En septembre dernier, la BBC a révélé notamment que le coût pour arranger une victoire dans un match de championnat s’élève à l’équivalent de 50.000 livres sterling (près de 8 millions de dinars). L’enquête s’est basée sur trois années d’investigations s’intéressant aux premières divisions du championnat algérien, durant lesquels le média britannique a recueilli les témoignages de plusieurs intermédiaires, joueurs actuels ou retraités, des arbitres, des initiateurs et des victimes de corruption. Le résultat révèle le caractère systémique et systématique de la corruption dans le football algérien. Toutefois, aucun nom d’accusé n’a été dévoilé. Un mois plus tard, le magazine France Football s’est également penché sur la corruption en Algérie, enfonçant davantage le clou, confirmant l’incapacité des institutions compétentes à combattre le fléau.
« Bienvenue au pays de la corruption », titrait sèchement FF en Une dans son édition du 23 octobre dernier.
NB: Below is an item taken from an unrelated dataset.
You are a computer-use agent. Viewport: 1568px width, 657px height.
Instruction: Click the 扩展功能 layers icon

Le point commun des deux enquêtes est la publication du barème de la corruption en Algérie, tout en argumentant par des témoignages de personnes ayant été impliqué dans des cas de corruption, présents sous couvert d’anonymat.
Loin de prêter attention à ces deux enquêtes chocs, ou du moins s’alarmer sur l’ampleur prise par le fléau le président de la FAF Kheireddine Zetchi a réagi avec la langue de bois.
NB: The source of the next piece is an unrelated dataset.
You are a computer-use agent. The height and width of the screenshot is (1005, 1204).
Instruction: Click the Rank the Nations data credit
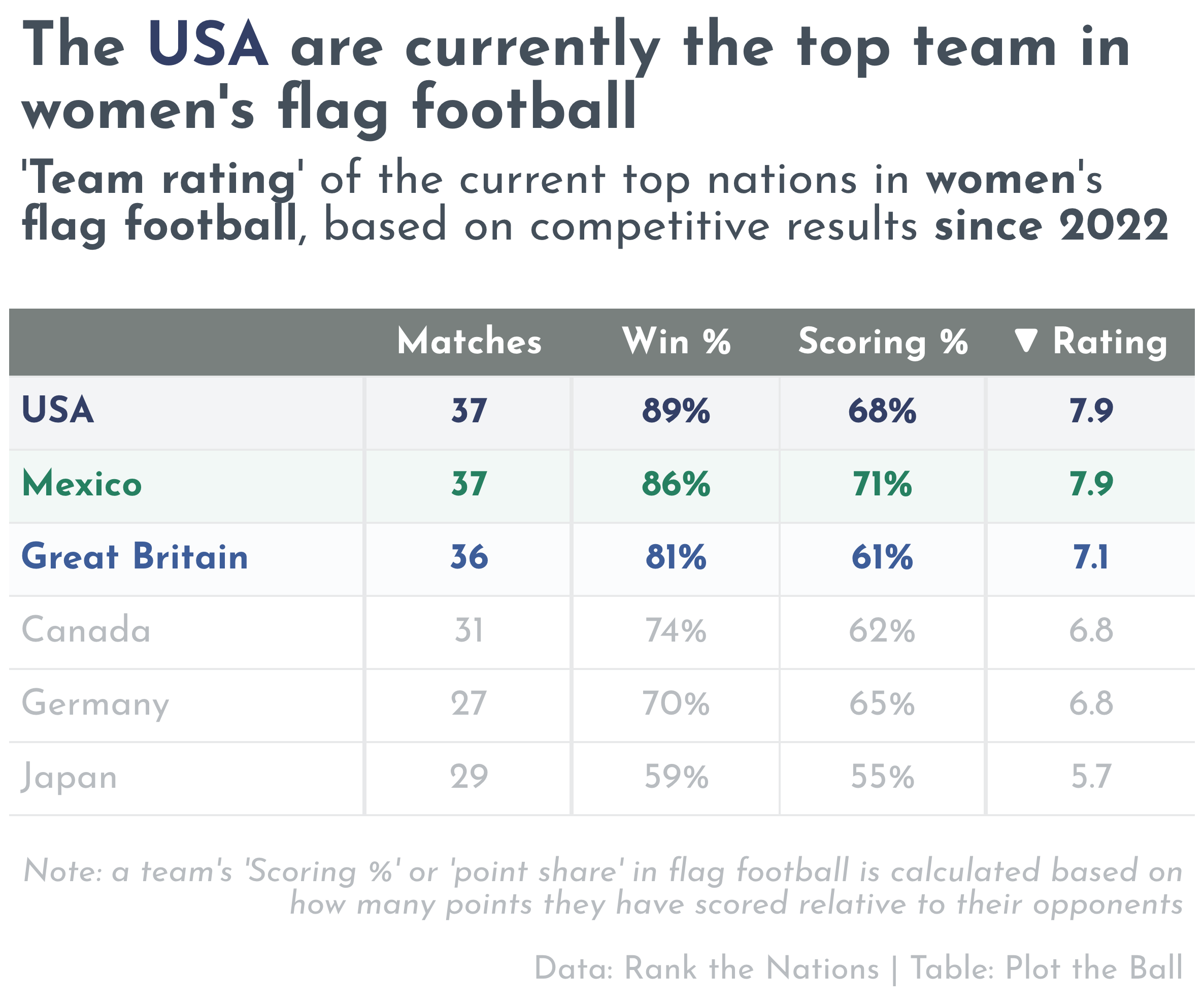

« Les organes de presse et les médias sont tout à fait libres de s’exprimer. En ce qui concerne ce petit article (celui de France Football, ndlr), il n’est jamais beau de voir l’image du pays touchée ne ce serait-ce qu’à un petit degré. En lisant l’article, nous avons constaté qu’il était vide et dépourvu de toutes preuves », a-t-il jugé.
Et de promettre : « Le jour où nous aurons des éléments palpables par rapport à cette corruption, nous nous promettons que nous serons engagés à combattre ce fléau à travers notre commission de l’éthique. La meilleure manière c’est de laisser faire. Il y a une ligne directrice au niveau de la FAF, et nous irons en justice contre X le jour où nous jugerons au niveau du Bureau fédéral qu’il est aujourd’hui utile de le faire ».
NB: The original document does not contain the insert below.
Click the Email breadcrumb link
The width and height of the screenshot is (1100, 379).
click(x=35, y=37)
En l’absence de preuves, la FAF aurait dû au moins diligenter une enquête pour lever le voile sur la corruption qui existe bel et bien en Algérie, mais sans que pour autant que leurs auteurs ne soient inculpés.
L’arbitre Abid Charef suspendu par la CAF pour corruption
En novembre dernier, l’arbitre international algérien Mehdi Abid Charef est suspendu par la Confédération africaine (CAF) pour corruption, moins d’une semaine après son arbitrage jugé « scandaleux » en finale (aller) de la Ligue des champions entre Al-Ahly du Caire et l’ES Tunis (3-1) à Alexandrie.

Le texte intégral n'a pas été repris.